The Bradfield inland irrigation scheme was dreamt up in the 1930s by engineer Dr John Bradfield, the man behind Sydney’s Harbour Bridge.
The concept included forging a new river to divert northern floodwaters across the state to the drought-prone southwest, and a tunnel and aqueduct through the Flinders Range.
“We know that access to affordable water for irrigation can foster expanded agribusiness and jobs in regional Queensland,” Premier Annastacia Palaszczuk said in a statement.
“Projects like this have the potential to support a new generation of farmers, landholders and regional communities if it’s done in a way that is realistic and affordable.”
The panel will assess if the scheme – or a modernised version like it – meets a broad range of financial, economic, environmental, social and technical checkpoints, including the impact on the Great Barrier Reef.

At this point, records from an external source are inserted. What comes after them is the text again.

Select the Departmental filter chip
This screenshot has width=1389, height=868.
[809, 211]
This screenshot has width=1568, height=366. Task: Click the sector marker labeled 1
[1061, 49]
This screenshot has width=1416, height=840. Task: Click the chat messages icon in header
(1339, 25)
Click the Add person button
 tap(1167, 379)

Natural Resources Minister Dr Anthony Lynham said the premier had raised the idea with the Morrison government in October but was forging ahead with its own assessment.
Labor MP Aaron Harper, whose seat of Thuringowa played host to the announcement, said water storage projects were already being considered in northern Queensland.

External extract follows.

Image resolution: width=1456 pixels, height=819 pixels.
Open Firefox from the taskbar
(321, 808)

“There’s three business cases under way or in hand – raising Burdekin Falls Dam, Hells Gate Dam and Big Rocks Weir and Urannah Dam has been declared a coordinated project.”
Harper holds his seat by a slim 4.1 per cent margin. Scott Stewart, who holds the most marginal seat in the state at nearby Townsville by just 0.4 per cent, also attended Monday’s announcement.
Queenslanders will go to the polls on October 31.
The panel, which also includes Queensland Farmers’ Federation chief executive Dr Georgina Davis and James Cook University Professor Allan Dale will deliver their findings within 12 months.